Many of the industry’s most influential characters have been expecting a correction to come this year, including some of the economists and experts featured in RMI’s recent publications. So far January’s stock market numbers have shown that the proof is in the pudding. We mean that quite literally, as Kraft Foods, which owns the popular pudding brand Jello, has seen a near 2% drop in share prices so far this year.

However Kraft is among some of the more resilient big name stocks this year, as companies like Xerox, Yahoo and Best Buy are having a nightmare start to the New Year, each seeing double digit percentage drops in share prices.

Today’s market fluctuations proved to be a small example of the unsteadiness of the 2014 market, as stocks opened with some positive momentum just to take a hard plunge back down mid-day following more poor earnings reports. Stocks managed a slow crawl back but still ended up in the red at the closing bell.

The Dow Jones finished at 15,837.88 (-0.26%)

The S&P 500  finished at 1,781.56 (-0.49%)
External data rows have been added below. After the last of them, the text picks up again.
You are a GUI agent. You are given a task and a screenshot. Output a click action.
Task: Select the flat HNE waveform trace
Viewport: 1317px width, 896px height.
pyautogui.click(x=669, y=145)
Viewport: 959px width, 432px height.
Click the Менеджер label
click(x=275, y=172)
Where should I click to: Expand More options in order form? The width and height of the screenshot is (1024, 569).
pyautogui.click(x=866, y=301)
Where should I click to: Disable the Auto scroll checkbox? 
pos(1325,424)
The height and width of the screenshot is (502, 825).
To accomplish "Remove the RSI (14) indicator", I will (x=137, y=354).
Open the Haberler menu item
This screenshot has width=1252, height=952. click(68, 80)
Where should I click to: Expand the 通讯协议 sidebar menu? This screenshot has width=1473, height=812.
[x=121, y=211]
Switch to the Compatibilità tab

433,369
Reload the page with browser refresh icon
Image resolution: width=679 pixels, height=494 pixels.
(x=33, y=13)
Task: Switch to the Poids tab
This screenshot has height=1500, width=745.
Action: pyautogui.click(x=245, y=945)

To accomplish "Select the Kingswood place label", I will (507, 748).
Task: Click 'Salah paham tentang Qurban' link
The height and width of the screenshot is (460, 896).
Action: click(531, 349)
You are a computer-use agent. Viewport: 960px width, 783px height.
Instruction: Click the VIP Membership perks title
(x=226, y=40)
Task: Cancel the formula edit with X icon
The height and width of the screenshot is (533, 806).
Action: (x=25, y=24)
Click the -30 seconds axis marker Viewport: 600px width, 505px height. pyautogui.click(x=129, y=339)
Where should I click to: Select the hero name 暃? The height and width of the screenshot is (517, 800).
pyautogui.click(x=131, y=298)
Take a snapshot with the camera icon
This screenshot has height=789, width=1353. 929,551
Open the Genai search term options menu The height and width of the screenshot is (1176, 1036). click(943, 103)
The Nasdaq finished at 4,083.61 (-1.08%)

 

Today was especially tough on tech stocks, including the leading social media companies like Twitter, Facebook and LinkedIn, which all saw significant losses during trading hours. Investors will continue to bite their nails all week long, as Wall Street awaits a bundle of reports during the week that will likely have an impact on market trading. At the forefront of the anticipated news for this week is from the Federal Reserve, which is set to speak on Wednesday and will be bringing news concerning the future of Quantitative Easing, the Federal stimulus program that is suspected to have been fueling this 5 year bull market.

The Fed is widely expected to announce further cuts to the stimulus program, which was originally pumping $85 billion a month into Wall Street before being dropped to $75 billion this month. Wall Street is finding it tough to view the glass half full when it comes to Quantitative Easing. On one hand, the Fed can announce further cuts to the program, which means investors will face a market that is $10 less supported by stimulus. On the other hand, the Fed decides not to cut back, which leads investors to believe the economy is still struggling and the market may be primed for a correction.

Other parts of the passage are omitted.